- _Data items_:

==============================

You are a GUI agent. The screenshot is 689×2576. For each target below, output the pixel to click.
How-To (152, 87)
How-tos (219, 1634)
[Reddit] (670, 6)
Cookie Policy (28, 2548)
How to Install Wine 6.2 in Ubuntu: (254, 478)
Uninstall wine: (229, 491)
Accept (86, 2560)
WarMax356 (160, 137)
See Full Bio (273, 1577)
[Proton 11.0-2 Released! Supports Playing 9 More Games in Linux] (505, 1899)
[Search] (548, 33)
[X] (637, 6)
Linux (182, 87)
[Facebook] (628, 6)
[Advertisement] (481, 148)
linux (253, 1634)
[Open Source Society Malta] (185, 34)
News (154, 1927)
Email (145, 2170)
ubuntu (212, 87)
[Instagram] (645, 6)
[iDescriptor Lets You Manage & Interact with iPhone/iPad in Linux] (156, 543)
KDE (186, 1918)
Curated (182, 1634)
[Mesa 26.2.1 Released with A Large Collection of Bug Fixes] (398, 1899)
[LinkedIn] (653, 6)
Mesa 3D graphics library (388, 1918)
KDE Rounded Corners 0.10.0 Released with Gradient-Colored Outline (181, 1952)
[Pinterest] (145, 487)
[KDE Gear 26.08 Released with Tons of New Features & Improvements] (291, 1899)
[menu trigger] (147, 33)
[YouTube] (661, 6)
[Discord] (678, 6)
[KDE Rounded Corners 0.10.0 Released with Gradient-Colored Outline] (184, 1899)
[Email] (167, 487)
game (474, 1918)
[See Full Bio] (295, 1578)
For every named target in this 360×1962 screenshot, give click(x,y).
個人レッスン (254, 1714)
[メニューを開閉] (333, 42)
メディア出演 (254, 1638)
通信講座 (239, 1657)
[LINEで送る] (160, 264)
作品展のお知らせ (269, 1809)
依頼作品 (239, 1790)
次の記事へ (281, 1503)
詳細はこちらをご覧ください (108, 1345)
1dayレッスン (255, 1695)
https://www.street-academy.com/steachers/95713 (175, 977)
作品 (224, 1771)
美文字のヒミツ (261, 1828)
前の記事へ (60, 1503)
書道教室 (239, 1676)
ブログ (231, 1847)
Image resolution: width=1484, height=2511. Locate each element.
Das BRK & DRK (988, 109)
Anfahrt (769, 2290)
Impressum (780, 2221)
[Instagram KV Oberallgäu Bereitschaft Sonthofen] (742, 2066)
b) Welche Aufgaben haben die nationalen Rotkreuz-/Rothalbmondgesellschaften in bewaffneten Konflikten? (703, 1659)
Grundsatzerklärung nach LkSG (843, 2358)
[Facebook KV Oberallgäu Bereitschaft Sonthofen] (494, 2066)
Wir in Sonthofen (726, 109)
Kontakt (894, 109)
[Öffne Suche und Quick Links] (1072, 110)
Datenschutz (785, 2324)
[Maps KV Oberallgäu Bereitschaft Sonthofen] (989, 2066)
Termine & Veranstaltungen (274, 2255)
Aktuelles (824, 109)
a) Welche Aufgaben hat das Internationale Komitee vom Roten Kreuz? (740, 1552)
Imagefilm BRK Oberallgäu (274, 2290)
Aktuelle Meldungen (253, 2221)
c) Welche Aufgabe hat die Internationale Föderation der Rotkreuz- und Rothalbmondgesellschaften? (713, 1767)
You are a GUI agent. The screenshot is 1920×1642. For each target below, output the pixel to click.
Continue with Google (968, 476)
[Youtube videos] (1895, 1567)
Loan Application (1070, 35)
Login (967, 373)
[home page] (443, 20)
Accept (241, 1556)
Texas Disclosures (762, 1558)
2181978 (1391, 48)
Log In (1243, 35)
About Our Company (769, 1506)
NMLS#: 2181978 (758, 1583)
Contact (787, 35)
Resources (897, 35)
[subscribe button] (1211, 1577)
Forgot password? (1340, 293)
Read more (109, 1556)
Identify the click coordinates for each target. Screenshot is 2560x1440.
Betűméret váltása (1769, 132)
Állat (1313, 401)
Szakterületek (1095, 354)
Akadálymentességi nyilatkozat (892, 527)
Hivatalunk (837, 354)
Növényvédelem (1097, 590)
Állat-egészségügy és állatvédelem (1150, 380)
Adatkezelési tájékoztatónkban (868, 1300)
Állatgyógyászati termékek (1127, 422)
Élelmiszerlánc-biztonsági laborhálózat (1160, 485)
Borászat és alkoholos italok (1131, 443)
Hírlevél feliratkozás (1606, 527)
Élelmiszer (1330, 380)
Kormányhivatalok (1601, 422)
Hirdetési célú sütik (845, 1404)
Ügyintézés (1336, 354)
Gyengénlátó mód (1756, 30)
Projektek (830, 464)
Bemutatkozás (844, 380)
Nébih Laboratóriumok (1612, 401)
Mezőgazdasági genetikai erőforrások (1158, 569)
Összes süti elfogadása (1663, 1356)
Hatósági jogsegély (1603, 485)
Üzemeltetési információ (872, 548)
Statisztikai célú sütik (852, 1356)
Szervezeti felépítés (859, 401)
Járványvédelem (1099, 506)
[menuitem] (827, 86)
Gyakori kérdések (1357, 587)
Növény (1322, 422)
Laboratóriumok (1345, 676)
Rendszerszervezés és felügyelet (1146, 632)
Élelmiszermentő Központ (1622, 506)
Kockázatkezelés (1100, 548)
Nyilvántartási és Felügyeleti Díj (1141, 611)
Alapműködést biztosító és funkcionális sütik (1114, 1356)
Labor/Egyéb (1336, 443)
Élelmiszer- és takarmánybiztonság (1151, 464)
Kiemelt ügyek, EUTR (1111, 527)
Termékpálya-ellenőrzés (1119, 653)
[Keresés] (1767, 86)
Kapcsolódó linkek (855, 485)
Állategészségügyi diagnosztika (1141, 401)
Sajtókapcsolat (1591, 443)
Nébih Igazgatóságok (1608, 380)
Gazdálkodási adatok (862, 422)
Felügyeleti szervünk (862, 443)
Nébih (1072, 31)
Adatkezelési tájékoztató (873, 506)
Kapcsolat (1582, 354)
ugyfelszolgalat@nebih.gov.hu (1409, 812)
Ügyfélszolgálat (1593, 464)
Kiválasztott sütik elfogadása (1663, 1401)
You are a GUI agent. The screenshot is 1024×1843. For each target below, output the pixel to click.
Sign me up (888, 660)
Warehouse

==============================

The full set of entries must be printed again without any alteration.

- _Answer to this task_:
You are a GUI agent. The screenshot is 689×2576. For each target below, output the pixel to click.
How-To (152, 87)
How-tos (219, 1634)
[Reddit] (670, 6)
Cookie Policy (28, 2548)
How to Install Wine 6.2 in Ubuntu: (254, 478)
Uninstall wine: (229, 491)
Accept (86, 2560)
WarMax356 (160, 137)
See Full Bio (273, 1577)
[Proton 11.0-2 Released! Supports Playing 9 More Games in Linux] (505, 1899)
[Search] (548, 33)
[X] (637, 6)
Linux (182, 87)
[Facebook] (628, 6)
[Advertisement] (481, 148)
linux (253, 1634)
[Open Source Society Malta] (185, 34)
News (154, 1927)
Email (145, 2170)
ubuntu (212, 87)
[Instagram] (645, 6)
[iDescriptor Lets You Manage & Interact with iPhone/iPad in Linux] (156, 543)
KDE (186, 1918)
Curated (182, 1634)
[Mesa 26.2.1 Released with A Large Collection of Bug Fixes] (398, 1899)
[LinkedIn] (653, 6)
Mesa 3D graphics library (388, 1918)
KDE Rounded Corners 0.10.0 Released with Gradient-Colored Outline (181, 1952)
[Pinterest] (145, 487)
[KDE Gear 26.08 Released with Tons of New Features & Improvements] (291, 1899)
[menu trigger] (147, 33)
[YouTube] (661, 6)
[Discord] (678, 6)
[KDE Rounded Corners 0.10.0 Released with Gradient-Colored Outline] (184, 1899)
[Email] (167, 487)
game (474, 1918)
[See Full Bio] (295, 1578)
For every named target in this 360×1962 screenshot, give click(x,y).
個人レッスン (254, 1714)
[メニューを開閉] (333, 42)
メディア出演 (254, 1638)
通信講座 (239, 1657)
[LINEで送る] (160, 264)
作品展のお知らせ (269, 1809)
依頼作品 (239, 1790)
次の記事へ (281, 1503)
詳細はこちらをご覧ください (108, 1345)
1dayレッスン (255, 1695)
https://www.street-academy.com/steachers/95713 (175, 977)
作品 (224, 1771)
美文字のヒミツ (261, 1828)
前の記事へ (60, 1503)
書道教室 (239, 1676)
ブログ (231, 1847)
Image resolution: width=1484, height=2511. Locate each element.
Das BRK & DRK (988, 109)
Anfahrt (769, 2290)
Impressum (780, 2221)
[Instagram KV Oberallgäu Bereitschaft Sonthofen] (742, 2066)
b) Welche Aufgaben haben die nationalen Rotkreuz-/Rothalbmondgesellschaften in bewaffneten Konflikten? (703, 1659)
Grundsatzerklärung nach LkSG (843, 2358)
[Facebook KV Oberallgäu Bereitschaft Sonthofen] (494, 2066)
Wir in Sonthofen (726, 109)
Kontakt (894, 109)
[Öffne Suche und Quick Links] (1072, 110)
Datenschutz (785, 2324)
[Maps KV Oberallgäu Bereitschaft Sonthofen] (989, 2066)
Termine & Veranstaltungen (274, 2255)
Aktuelles (824, 109)
a) Welche Aufgaben hat das Internationale Komitee vom Roten Kreuz? (740, 1552)
Imagefilm BRK Oberallgäu (274, 2290)
Aktuelle Meldungen (253, 2221)
c) Welche Aufgabe hat die Internationale Föderation der Rotkreuz- und Rothalbmondgesellschaften? (713, 1767)
You are a GUI agent. The screenshot is 1920×1642. For each target below, output the pixel to click.
Continue with Google (968, 476)
[Youtube videos] (1895, 1567)
Loan Application (1070, 35)
Login (967, 373)
[home page] (443, 20)
Accept (241, 1556)
Texas Disclosures (762, 1558)
2181978 (1391, 48)
Log In (1243, 35)
About Our Company (769, 1506)
NMLS#: 2181978 (758, 1583)
Contact (787, 35)
Resources (897, 35)
[subscribe button] (1211, 1577)
Forgot password? (1340, 293)
Read more (109, 1556)
Identify the click coordinates for each target. Screenshot is 2560x1440.
Betűméret váltása (1769, 132)
Állat (1313, 401)
Szakterületek (1095, 354)
Akadálymentességi nyilatkozat (892, 527)
Hivatalunk (837, 354)
Növényvédelem (1097, 590)
Állat-egészségügy és állatvédelem (1150, 380)
Adatkezelési tájékoztatónkban (868, 1300)
Állatgyógyászati termékek (1127, 422)
Élelmiszerlánc-biztonsági laborhálózat (1160, 485)
Borászat és alkoholos italok (1131, 443)
Hírlevél feliratkozás (1606, 527)
Élelmiszer (1330, 380)
Kormányhivatalok (1601, 422)
Hirdetési célú sütik (845, 1404)
Ügyintézés (1336, 354)
Gyengénlátó mód (1756, 30)
Projektek (830, 464)
Bemutatkozás (844, 380)
Nébih Laboratóriumok (1612, 401)
Mezőgazdasági genetikai erőforrások (1158, 569)
Összes süti elfogadása (1663, 1356)
Hatósági jogsegély (1603, 485)
Üzemeltetési információ (872, 548)
Statisztikai célú sütik (852, 1356)
Szervezeti felépítés (859, 401)
Járványvédelem (1099, 506)
[menuitem] (827, 86)
Gyakori kérdések (1357, 587)
Növény (1322, 422)
Laboratóriumok (1345, 676)
Rendszerszervezés és felügyelet (1146, 632)
Élelmiszermentő Központ (1622, 506)
Kockázatkezelés (1100, 548)
Nyilvántartási és Felügyeleti Díj (1141, 611)
Alapműködést biztosító és funkcionális sütik (1114, 1356)
Labor/Egyéb (1336, 443)
Élelmiszer- és takarmánybiztonság (1151, 464)
Kiemelt ügyek, EUTR (1111, 527)
Termékpálya-ellenőrzés (1119, 653)
[Keresés] (1767, 86)
Kapcsolódó linkek (855, 485)
Állategészségügyi diagnosztika (1141, 401)
Sajtókapcsolat (1591, 443)
Nébih Igazgatóságok (1608, 380)
Gazdálkodási adatok (862, 422)
Felügyeleti szervünk (862, 443)
Nébih (1072, 31)
Adatkezelési tájékoztató (873, 506)
Kapcsolat (1582, 354)
ugyfelszolgalat@nebih.gov.hu (1409, 812)
Ügyfélszolgálat (1593, 464)
Kiválasztott sütik elfogadása (1663, 1401)
You are a GUI agent. The screenshot is 1024×1843. For each target below, output the pixel to click.
Sign me up (888, 660)
Warehouse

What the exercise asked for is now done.